■ TASK GOAL
From the line containing "The image size is (1182, 970)." through the last line of the entries below, repeat each line word for word and leave out the rest.

_ _ _ _ _ _ _

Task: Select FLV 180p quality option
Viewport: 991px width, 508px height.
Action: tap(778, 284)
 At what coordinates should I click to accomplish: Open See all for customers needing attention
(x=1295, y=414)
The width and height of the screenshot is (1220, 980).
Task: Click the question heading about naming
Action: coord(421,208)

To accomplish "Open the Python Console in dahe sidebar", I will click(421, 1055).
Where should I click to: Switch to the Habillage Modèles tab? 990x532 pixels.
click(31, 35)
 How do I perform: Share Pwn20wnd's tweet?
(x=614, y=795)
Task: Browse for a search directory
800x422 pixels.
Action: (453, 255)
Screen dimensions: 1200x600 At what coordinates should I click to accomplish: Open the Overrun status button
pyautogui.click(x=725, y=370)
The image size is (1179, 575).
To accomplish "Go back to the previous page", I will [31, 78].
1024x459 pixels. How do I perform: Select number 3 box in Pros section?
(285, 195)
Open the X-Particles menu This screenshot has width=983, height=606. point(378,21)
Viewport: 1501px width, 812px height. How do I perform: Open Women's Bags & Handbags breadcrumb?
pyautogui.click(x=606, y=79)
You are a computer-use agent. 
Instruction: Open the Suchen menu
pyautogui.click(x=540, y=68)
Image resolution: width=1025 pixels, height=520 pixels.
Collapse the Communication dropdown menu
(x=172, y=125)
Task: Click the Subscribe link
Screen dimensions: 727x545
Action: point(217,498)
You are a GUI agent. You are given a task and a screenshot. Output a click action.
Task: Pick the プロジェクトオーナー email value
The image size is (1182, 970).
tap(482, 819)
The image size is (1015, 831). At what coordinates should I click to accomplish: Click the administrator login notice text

_ _ _ _ _ _ _

■ TASK ANSWER
The image size is (1182, 970).
tap(482, 819)
The image size is (1015, 831). At what coordinates should I click to accomplish: Click the administrator login notice text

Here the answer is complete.